Written request A: In the entries below, put everything from the line containing "Given: Expand the Assigned To dropdown arrow" down to the line containing "[x=215, y=671]" into a numbered list, leaving out blank lines.

Bivariate Birnbaum-Saunders distribution and associated inference. (English) Zbl 1177.62073

J. Multivariate Anal. 101, No. 1, 113-125 (2010).
Summary: The univariate Z.W. Birnbaum and S.C. Saunders distribution [J. Appl. Probab. 6, 319–327 (1969; Zbl 0209.49801)] has been used quite effectively to model positively skewed data, especially life time data and crack growth data. We introduce a bivariate Birnbaum-Saunders distribution which is an absolutely continuous distribution whose marginals are univariate Birnbaum-Saunders distributions. Different properties of this bivariate Birnbaum-Saunders distribution are then discussed. This new family has five unknown parameters and it is shown that the maximum likelihood estimators can be obtained by solving two nonlinear equations. We also propose simple modified moment estimators for the unknown parameters which are explicit and can therefore be used effectively as an initial guess for the computation of the maximum likelihood estimators. We then present the asymptotic distributions of the maximum likelihood estimators and use them to construct confidence intervals for the parameters. We also discuss likelihood ratio tests for some hypotheses of interest. Monte Carlo simulations are then carried out to examine the performance of the proposed estimators. Finally, a numerical data analysis is performed in order to illustrate all the methods of inference here discussed.

Rows of pointing data:

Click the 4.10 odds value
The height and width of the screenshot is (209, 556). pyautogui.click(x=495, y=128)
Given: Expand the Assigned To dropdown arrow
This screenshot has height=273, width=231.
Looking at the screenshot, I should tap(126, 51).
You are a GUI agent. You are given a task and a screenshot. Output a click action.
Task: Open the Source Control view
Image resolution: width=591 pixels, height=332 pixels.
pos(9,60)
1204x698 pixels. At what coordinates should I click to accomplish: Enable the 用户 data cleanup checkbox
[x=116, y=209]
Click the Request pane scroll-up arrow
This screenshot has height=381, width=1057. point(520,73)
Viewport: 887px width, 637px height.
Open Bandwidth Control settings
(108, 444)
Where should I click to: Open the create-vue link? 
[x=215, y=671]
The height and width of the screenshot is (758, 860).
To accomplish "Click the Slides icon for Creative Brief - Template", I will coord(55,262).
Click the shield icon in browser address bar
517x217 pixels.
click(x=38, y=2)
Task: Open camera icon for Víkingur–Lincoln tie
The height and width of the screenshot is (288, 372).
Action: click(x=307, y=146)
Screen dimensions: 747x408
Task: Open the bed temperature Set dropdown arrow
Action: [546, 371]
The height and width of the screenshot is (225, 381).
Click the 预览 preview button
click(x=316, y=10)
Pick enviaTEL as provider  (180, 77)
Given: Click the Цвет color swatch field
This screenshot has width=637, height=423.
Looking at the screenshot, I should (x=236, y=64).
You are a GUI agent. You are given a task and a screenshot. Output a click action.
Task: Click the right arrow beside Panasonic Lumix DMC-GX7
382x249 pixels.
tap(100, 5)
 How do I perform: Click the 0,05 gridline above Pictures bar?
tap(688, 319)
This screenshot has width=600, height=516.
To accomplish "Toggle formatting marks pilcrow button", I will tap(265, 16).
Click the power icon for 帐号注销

Written request B: According to the summary of the bivariate Birnbaum-Saunders paper, how many unknown parameters does the new family have?

Task solution A:
1. Given: Expand the Assigned To dropdown arrow
2. This screenshot has height=273, width=231.
3. Looking at the screenshot, I should tap(126, 51).
4. You are a GUI agent. You are given a task and a screenshot. Output a click action.
5. Task: Open the Source Control view
6. Image resolution: width=591 pixels, height=332 pixels.
7. pos(9,60)
8. 1204x698 pixels. At what coordinates should I click to accomplish: Enable the 用户 data cleanup checkbox
9. [x=116, y=209]
10. Click the Request pane scroll-up arrow
11. This screenshot has height=381, width=1057. point(520,73)
12. Viewport: 887px width, 637px height.
13. Open Bandwidth Control settings
14. (108, 444)
15. Where should I click to: Open the create-vue link? 
16. [x=215, y=671]

Task solution B: Five.